TasteTech, which exports over 50% of its output, uses spray drying and lipid encapsulation to protect a wide range of ingredients. In particular it has developed a microencapsulation technique for sodium bicarbonate in chilled and frozen doughs, such as bake-at home pizzas.

"By encapsulating the bicarbonate in the baking powder you can prevent the moisture causing it to react prematurely," says Sinton. TasteTech also encapsulates the bakery mould inhibitor sorbic acid. "If you use sorbic acid in a loaf it destroys the yeast. But by encapsulating it in fat, the fat melts and releases it after the yeast has stopped working."

The microencapsulation of food ingredients is a huge market at the moment, says Michael Norris, chief executive of Micap. "A lot of added-value ingredients are quite delicate and in many cases expensive, such as omega-3 and probiotics. So by encapsulating them you get a protective benefit and an enhanced delivery benefit."

Micap has its own proprietary yeast encapsulation technology for volatile essential oils such as garlic, mustard, and onion flavourings. Norris explains: "Yeast is a cell. It is designed to protect its DNA and it protects it very well.

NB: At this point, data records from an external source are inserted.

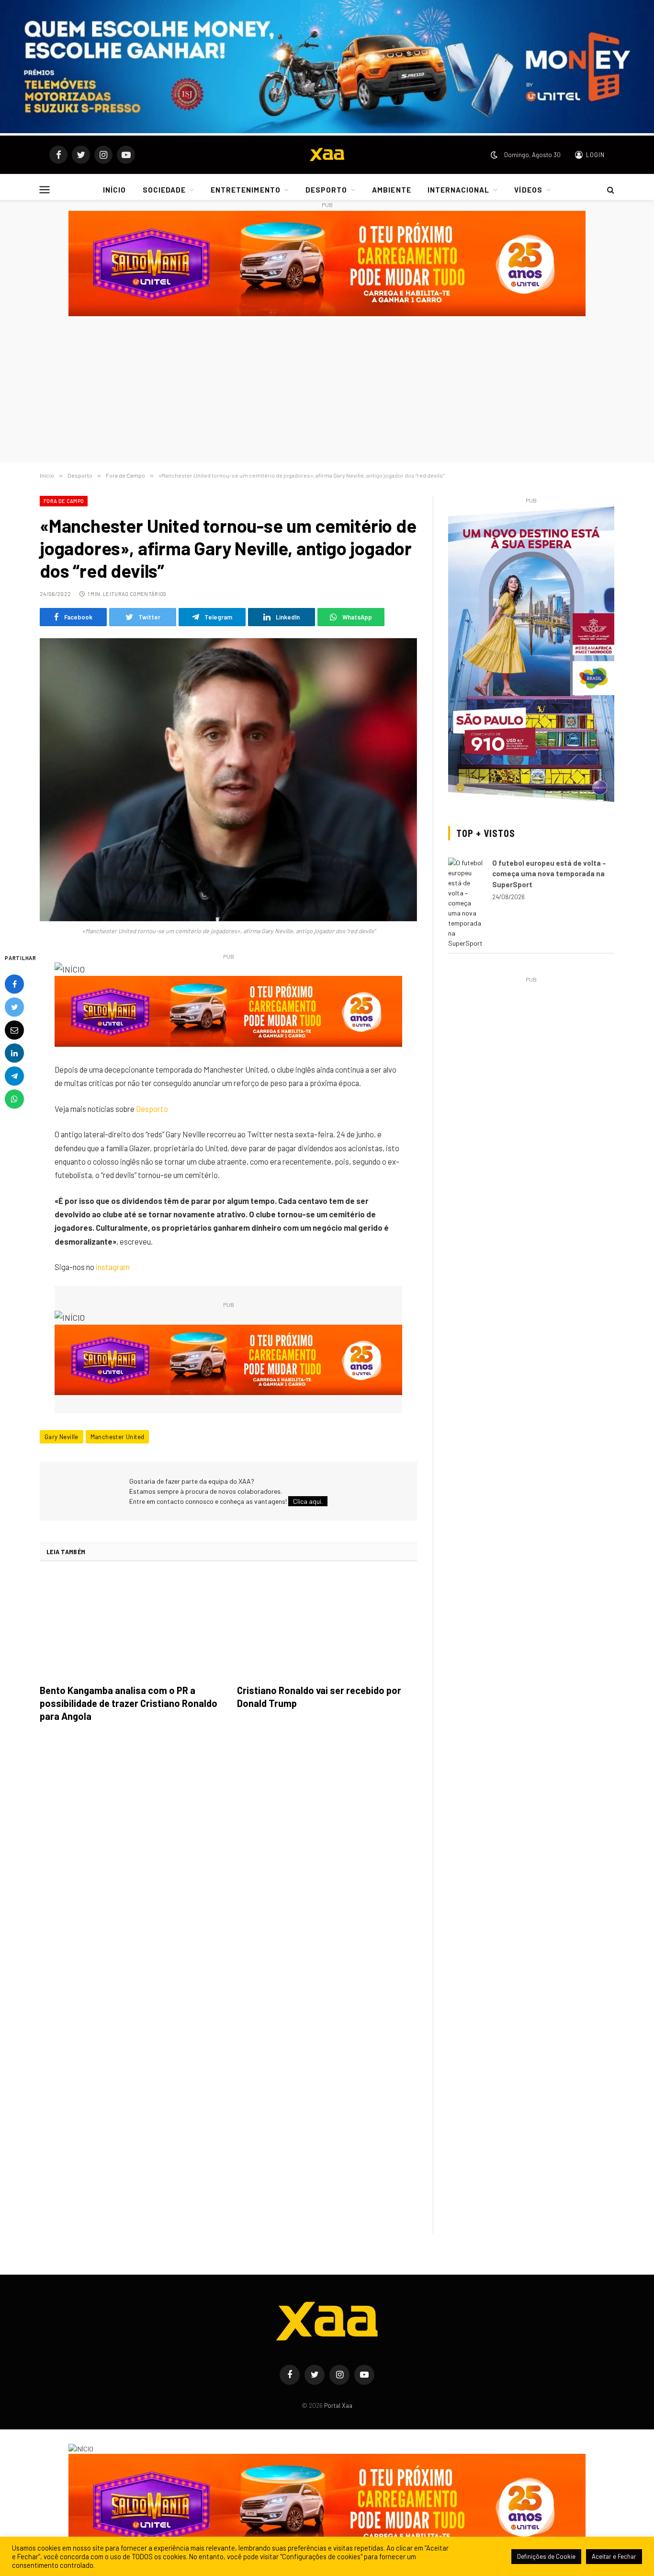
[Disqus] (228, 1864)
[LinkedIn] (14, 1052)
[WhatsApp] (14, 1098)
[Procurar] (609, 189)
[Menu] (45, 190)
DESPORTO (326, 189)
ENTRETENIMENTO (246, 189)
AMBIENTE (391, 189)
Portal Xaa (338, 2405)
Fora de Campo (64, 501)
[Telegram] (14, 1075)
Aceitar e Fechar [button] (614, 2556)
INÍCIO (114, 189)
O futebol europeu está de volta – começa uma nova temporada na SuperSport (549, 874)
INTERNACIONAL (459, 189)
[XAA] (327, 155)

"By piggy-backing on that we can protect essential oils instead. They will stay inside the cell until the consumer eats the product." When the yeast is rehydrated in the mouth, the ingredient is released, says Norris.

But the problem is not so much encapsulating a sensitive ingredient as releasing it, he says. "It's easy to put something inside a protective shell. The skill is getting it out at the right time."

Professor Ian Norton, who heads up soft solid microstructural engineering at Birmingham University in the UK, agrees. "One of the big issues is getting the release profile right. A lot of attention has moved towards getting the right release profile. Simple, straight encapsulation is not where the action is any more. It's about targeted delivery, getting it to the right place."

Birmingham University is currently working with Nottingham University on a government-funded project that is working to encapsulate salt. "We want to get a higher salt perception from a lower salt content," says Norton. "People adapt to salt. If you put salt in your mouth and hold it there, you don't perceive the same saltiness as when you first inserted it. So we want to be able to 'pulse' the salt release to keep reinforcing the fact that you have salt in your mouth."

Norton is also looking at nanotechnology to reduce the size of oil droplets so that they become invisible in liquids. The aim is to add oil-soluble bioactive ingredients to drinks without turning them cloudy. "If you can get a fat particle down to below 40 nanometres then you have clarity," he says.